How Far Would You Go to Find Love?

Lifestyle
4 December 2012
by
Colonel Crocket, by C. Stuart, courtesy of the Library of Congress

Who needs online dating? When Davy Crockett decided he needed a new wife and mother for his children after his spouse Mary Finley died, he didn’t go far to find one.

According to Crockett, “There lived in the neighbourhood, a widow lady whose husband had been killed in the war. She had two children, a son and daughter, and both quite small, like my own. I began to think, that as we were both in the same situation, it might be that we could do something for each other.” The couple “soon bargained, and got married, and then went ahead.”

Whether their marriage was a product of love, logic, or simple logistics, it was certainly a practical match for two single parents around tiny Beans Creek, Tennessee, in 1815.

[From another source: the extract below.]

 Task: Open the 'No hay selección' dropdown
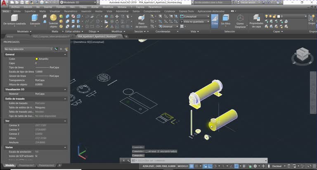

Turns out, Crockett was on to something. For many of our ancestors (and for plenty of folks still) when it came to seeking a spouse, geography was destiny.

Studies of 19th- and early-20th-century English parish records and Act Books show that in some regions up to 80 percent of working-class brides and grooms were originally separated by fewer than four miles.

Distances increased a little over time, thanks in part to improvements in transportation: a road, a bicycle, or a train all increase the ground you can cover for an evening tryst and still make it back for work in the morning. But geographer P. J. Perry still found that partners tended to originate from places less than 11 miles apart—even into the 1930s.

Proximity could be even more pronounced in urban areas. In fact, if your grandfather got married in Philadelphia in 1931, there’s a better than 1-in-3 chance his intended lived within five blocks of home. The odds were similar for a study in Columbus, Ohio, in 1950.

When the editors of Ancestry magazine pulled out the atlas and a ruler to determine the lengths some of their own ancestors were willing to go for love, they came up with 8.5, 6.1, 10.5, and 10.7 miles—plus another pair figured as “7 pages away on the census in the same parish” of about 500 residents.

Which just goes to show that looking for love may not require looking very far.